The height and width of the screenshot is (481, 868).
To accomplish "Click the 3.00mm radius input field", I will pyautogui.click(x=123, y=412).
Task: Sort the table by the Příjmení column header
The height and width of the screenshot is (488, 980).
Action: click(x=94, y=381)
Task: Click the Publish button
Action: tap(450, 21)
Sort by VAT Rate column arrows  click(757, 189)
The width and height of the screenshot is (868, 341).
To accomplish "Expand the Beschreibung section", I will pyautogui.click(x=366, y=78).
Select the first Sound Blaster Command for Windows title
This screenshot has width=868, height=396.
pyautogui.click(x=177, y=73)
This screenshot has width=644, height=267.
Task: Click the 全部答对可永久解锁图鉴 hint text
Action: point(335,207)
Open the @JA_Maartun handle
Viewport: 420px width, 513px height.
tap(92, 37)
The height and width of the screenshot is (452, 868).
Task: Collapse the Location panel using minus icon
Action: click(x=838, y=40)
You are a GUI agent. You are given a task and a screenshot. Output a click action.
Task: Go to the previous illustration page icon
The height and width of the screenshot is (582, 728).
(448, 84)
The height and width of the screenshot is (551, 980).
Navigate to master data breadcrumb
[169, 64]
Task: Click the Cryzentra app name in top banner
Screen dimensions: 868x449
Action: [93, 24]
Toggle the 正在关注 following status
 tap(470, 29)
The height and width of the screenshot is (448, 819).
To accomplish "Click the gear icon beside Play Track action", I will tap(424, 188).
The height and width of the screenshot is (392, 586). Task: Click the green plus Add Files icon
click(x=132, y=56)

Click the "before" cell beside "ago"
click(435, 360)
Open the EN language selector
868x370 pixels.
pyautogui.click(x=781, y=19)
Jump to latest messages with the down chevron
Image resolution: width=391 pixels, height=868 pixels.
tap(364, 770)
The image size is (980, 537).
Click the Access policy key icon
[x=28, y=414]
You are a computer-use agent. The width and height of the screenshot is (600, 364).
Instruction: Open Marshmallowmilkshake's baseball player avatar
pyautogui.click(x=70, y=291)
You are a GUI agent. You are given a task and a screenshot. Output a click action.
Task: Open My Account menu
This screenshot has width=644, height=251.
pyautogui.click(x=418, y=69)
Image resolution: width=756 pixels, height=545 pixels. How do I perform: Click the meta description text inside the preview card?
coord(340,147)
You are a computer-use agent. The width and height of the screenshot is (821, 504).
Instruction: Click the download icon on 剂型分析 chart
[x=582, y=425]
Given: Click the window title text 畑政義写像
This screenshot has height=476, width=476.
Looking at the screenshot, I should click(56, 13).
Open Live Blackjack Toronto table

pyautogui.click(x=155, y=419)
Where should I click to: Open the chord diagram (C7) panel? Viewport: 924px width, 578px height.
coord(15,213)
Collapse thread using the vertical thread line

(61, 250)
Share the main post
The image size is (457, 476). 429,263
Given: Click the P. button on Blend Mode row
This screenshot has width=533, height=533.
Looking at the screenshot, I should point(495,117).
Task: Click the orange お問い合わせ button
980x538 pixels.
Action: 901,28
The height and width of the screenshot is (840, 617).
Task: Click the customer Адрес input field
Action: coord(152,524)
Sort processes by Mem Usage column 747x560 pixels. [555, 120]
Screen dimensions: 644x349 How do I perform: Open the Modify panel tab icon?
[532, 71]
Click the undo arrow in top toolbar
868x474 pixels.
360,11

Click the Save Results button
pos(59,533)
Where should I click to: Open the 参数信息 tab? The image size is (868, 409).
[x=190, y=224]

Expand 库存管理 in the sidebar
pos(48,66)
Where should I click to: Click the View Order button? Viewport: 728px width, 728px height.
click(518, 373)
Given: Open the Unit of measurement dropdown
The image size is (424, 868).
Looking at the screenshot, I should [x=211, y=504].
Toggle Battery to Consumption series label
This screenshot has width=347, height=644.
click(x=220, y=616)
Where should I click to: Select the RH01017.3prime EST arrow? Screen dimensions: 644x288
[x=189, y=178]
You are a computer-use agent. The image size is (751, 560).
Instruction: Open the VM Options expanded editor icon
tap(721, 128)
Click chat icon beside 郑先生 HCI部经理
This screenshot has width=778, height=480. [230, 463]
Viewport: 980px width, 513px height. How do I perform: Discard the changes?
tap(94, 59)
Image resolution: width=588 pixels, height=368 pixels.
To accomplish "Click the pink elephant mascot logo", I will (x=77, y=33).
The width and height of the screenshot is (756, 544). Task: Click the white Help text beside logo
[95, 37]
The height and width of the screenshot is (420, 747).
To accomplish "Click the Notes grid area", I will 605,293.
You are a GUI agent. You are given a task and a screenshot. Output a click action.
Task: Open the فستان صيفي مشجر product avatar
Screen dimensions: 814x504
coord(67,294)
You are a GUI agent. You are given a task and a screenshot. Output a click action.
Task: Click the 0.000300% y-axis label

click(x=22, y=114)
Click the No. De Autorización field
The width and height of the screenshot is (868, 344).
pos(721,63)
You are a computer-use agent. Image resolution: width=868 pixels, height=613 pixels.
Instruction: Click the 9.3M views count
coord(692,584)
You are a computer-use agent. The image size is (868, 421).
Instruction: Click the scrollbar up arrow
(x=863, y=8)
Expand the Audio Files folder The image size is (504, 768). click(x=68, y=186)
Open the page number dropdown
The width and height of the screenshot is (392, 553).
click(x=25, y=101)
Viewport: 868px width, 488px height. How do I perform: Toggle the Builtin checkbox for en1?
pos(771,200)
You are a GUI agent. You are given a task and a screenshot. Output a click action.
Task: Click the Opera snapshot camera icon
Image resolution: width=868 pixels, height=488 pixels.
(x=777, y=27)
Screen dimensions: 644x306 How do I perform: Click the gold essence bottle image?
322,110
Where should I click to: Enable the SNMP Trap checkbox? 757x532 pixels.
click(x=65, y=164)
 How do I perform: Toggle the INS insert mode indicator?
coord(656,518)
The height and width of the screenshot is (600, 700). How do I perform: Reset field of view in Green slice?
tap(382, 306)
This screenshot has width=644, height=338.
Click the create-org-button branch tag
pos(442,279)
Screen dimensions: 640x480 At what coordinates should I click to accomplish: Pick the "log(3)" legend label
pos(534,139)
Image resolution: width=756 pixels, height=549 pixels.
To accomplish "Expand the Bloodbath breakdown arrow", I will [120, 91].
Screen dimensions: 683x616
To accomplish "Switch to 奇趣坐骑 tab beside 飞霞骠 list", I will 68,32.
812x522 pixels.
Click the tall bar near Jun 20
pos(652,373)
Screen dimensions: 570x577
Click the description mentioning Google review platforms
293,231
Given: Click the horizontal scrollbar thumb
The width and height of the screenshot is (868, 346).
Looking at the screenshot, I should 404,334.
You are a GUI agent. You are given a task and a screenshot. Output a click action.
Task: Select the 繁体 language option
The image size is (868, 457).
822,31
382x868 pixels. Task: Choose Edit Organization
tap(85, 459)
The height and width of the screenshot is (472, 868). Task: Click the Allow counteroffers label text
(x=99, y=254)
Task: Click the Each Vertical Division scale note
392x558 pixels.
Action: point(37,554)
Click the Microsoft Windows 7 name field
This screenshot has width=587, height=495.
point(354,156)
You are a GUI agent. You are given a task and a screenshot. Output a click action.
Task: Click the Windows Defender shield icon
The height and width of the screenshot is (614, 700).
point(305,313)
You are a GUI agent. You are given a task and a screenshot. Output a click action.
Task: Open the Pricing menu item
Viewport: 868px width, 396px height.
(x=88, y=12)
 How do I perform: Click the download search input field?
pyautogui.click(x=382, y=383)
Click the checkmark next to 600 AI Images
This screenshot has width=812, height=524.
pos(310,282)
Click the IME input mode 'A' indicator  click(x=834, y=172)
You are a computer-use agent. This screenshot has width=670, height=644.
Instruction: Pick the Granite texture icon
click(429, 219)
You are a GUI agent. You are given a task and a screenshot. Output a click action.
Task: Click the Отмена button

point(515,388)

.....

Keeping every line exactly as it is, copy all the records.

- _Result_:
The height and width of the screenshot is (481, 868).
To accomplish "Click the 3.00mm radius input field", I will pyautogui.click(x=123, y=412).
Task: Sort the table by the Příjmení column header
The height and width of the screenshot is (488, 980).
Action: click(x=94, y=381)
Task: Click the Publish button
Action: tap(450, 21)
Sort by VAT Rate column arrows  click(757, 189)
The width and height of the screenshot is (868, 341).
To accomplish "Expand the Beschreibung section", I will pyautogui.click(x=366, y=78).
Select the first Sound Blaster Command for Windows title
This screenshot has width=868, height=396.
pyautogui.click(x=177, y=73)
This screenshot has width=644, height=267.
Task: Click the 全部答对可永久解锁图鉴 hint text
Action: point(335,207)
Open the @JA_Maartun handle
Viewport: 420px width, 513px height.
tap(92, 37)
The height and width of the screenshot is (452, 868).
Task: Collapse the Location panel using minus icon
Action: click(x=838, y=40)
You are a GUI agent. You are given a task and a screenshot. Output a click action.
Task: Go to the previous illustration page icon
The height and width of the screenshot is (582, 728).
(448, 84)
The height and width of the screenshot is (551, 980).
Navigate to master data breadcrumb
[169, 64]
Task: Click the Cryzentra app name in top banner
Screen dimensions: 868x449
Action: [93, 24]
Toggle the 正在关注 following status
 tap(470, 29)
The height and width of the screenshot is (448, 819).
To accomplish "Click the gear icon beside Play Track action", I will tap(424, 188).
The height and width of the screenshot is (392, 586). Task: Click the green plus Add Files icon
click(x=132, y=56)

Click the "before" cell beside "ago"
click(435, 360)
Open the EN language selector
868x370 pixels.
pyautogui.click(x=781, y=19)
Jump to latest messages with the down chevron
Image resolution: width=391 pixels, height=868 pixels.
tap(364, 770)
The image size is (980, 537).
Click the Access policy key icon
[x=28, y=414]
You are a computer-use agent. The width and height of the screenshot is (600, 364).
Instruction: Open Marshmallowmilkshake's baseball player avatar
pyautogui.click(x=70, y=291)
You are a GUI agent. You are given a task and a screenshot. Output a click action.
Task: Open My Account menu
This screenshot has width=644, height=251.
pyautogui.click(x=418, y=69)
Image resolution: width=756 pixels, height=545 pixels. How do I perform: Click the meta description text inside the preview card?
coord(340,147)
You are a computer-use agent. The width and height of the screenshot is (821, 504).
Instruction: Click the download icon on 剂型分析 chart
[x=582, y=425]
Given: Click the window title text 畑政義写像
This screenshot has height=476, width=476.
Looking at the screenshot, I should click(56, 13).
Open Live Blackjack Toronto table

pyautogui.click(x=155, y=419)
Where should I click to: Open the chord diagram (C7) panel? Viewport: 924px width, 578px height.
coord(15,213)
Collapse thread using the vertical thread line

(61, 250)
Share the main post
The image size is (457, 476). 429,263
Given: Click the P. button on Blend Mode row
This screenshot has width=533, height=533.
Looking at the screenshot, I should point(495,117).
Task: Click the orange お問い合わせ button
980x538 pixels.
Action: 901,28
The height and width of the screenshot is (840, 617).
Task: Click the customer Адрес input field
Action: coord(152,524)
Sort processes by Mem Usage column 747x560 pixels. [555, 120]
Screen dimensions: 644x349 How do I perform: Open the Modify panel tab icon?
[532, 71]
Click the undo arrow in top toolbar
868x474 pixels.
360,11

Click the Save Results button
pos(59,533)
Where should I click to: Open the 参数信息 tab? The image size is (868, 409).
[x=190, y=224]

Expand 库存管理 in the sidebar
pos(48,66)
Where should I click to: Click the View Order button? Viewport: 728px width, 728px height.
click(518, 373)
Given: Open the Unit of measurement dropdown
The image size is (424, 868).
Looking at the screenshot, I should [x=211, y=504].
Toggle Battery to Consumption series label
This screenshot has width=347, height=644.
click(x=220, y=616)
Where should I click to: Select the RH01017.3prime EST arrow? Screen dimensions: 644x288
[x=189, y=178]
You are a computer-use agent. The image size is (751, 560).
Instruction: Open the VM Options expanded editor icon
tap(721, 128)
Click chat icon beside 郑先生 HCI部经理
This screenshot has width=778, height=480. [230, 463]
Viewport: 980px width, 513px height. How do I perform: Discard the changes?
tap(94, 59)
Image resolution: width=588 pixels, height=368 pixels.
To accomplish "Click the pink elephant mascot logo", I will (x=77, y=33).
The width and height of the screenshot is (756, 544). Task: Click the white Help text beside logo
[95, 37]
The height and width of the screenshot is (420, 747).
To accomplish "Click the Notes grid area", I will 605,293.
You are a GUI agent. You are given a task and a screenshot. Output a click action.
Task: Open the فستان صيفي مشجر product avatar
Screen dimensions: 814x504
coord(67,294)
You are a GUI agent. You are given a task and a screenshot. Output a click action.
Task: Click the 0.000300% y-axis label

click(x=22, y=114)
Click the No. De Autorización field
The width and height of the screenshot is (868, 344).
pos(721,63)
You are a computer-use agent. Image resolution: width=868 pixels, height=613 pixels.
Instruction: Click the 9.3M views count
coord(692,584)
You are a computer-use agent. The image size is (868, 421).
Instruction: Click the scrollbar up arrow
(x=863, y=8)
Expand the Audio Files folder The image size is (504, 768). click(x=68, y=186)
Open the page number dropdown
The width and height of the screenshot is (392, 553).
click(x=25, y=101)
Viewport: 868px width, 488px height. How do I perform: Toggle the Builtin checkbox for en1?
pos(771,200)
You are a GUI agent. You are given a task and a screenshot. Output a click action.
Task: Click the Opera snapshot camera icon
Image resolution: width=868 pixels, height=488 pixels.
(x=777, y=27)
Screen dimensions: 644x306 How do I perform: Click the gold essence bottle image?
322,110
Where should I click to: Enable the SNMP Trap checkbox? 757x532 pixels.
click(x=65, y=164)
 How do I perform: Toggle the INS insert mode indicator?
coord(656,518)
The height and width of the screenshot is (600, 700). How do I perform: Reset field of view in Green slice?
tap(382, 306)
This screenshot has width=644, height=338.
Click the create-org-button branch tag
pos(442,279)
Screen dimensions: 640x480 At what coordinates should I click to accomplish: Pick the "log(3)" legend label
pos(534,139)
Image resolution: width=756 pixels, height=549 pixels.
To accomplish "Expand the Bloodbath breakdown arrow", I will [120, 91].
Screen dimensions: 683x616
To accomplish "Switch to 奇趣坐骑 tab beside 飞霞骠 list", I will 68,32.
812x522 pixels.
Click the tall bar near Jun 20
pos(652,373)
Screen dimensions: 570x577
Click the description mentioning Google review platforms
293,231
Given: Click the horizontal scrollbar thumb
The width and height of the screenshot is (868, 346).
Looking at the screenshot, I should 404,334.
You are a GUI agent. You are given a task and a screenshot. Output a click action.
Task: Select the 繁体 language option
The image size is (868, 457).
822,31
382x868 pixels. Task: Choose Edit Organization
tap(85, 459)
The height and width of the screenshot is (472, 868). Task: Click the Allow counteroffers label text
(x=99, y=254)
Task: Click the Each Vertical Division scale note
392x558 pixels.
Action: point(37,554)
Click the Microsoft Windows 7 name field
This screenshot has width=587, height=495.
point(354,156)
You are a GUI agent. You are given a task and a screenshot. Output a click action.
Task: Click the Windows Defender shield icon
The height and width of the screenshot is (614, 700).
point(305,313)
You are a GUI agent. You are given a task and a screenshot. Output a click action.
Task: Open the Pricing menu item
Viewport: 868px width, 396px height.
(x=88, y=12)
 How do I perform: Click the download search input field?
pyautogui.click(x=382, y=383)
Click the checkmark next to 600 AI Images
This screenshot has width=812, height=524.
pos(310,282)
Click the IME input mode 'A' indicator  click(x=834, y=172)
You are a computer-use agent. This screenshot has width=670, height=644.
Instruction: Pick the Granite texture icon
click(429, 219)
You are a GUI agent. You are given a task and a screenshot. Output a click action.
Task: Click the Отмена button

point(515,388)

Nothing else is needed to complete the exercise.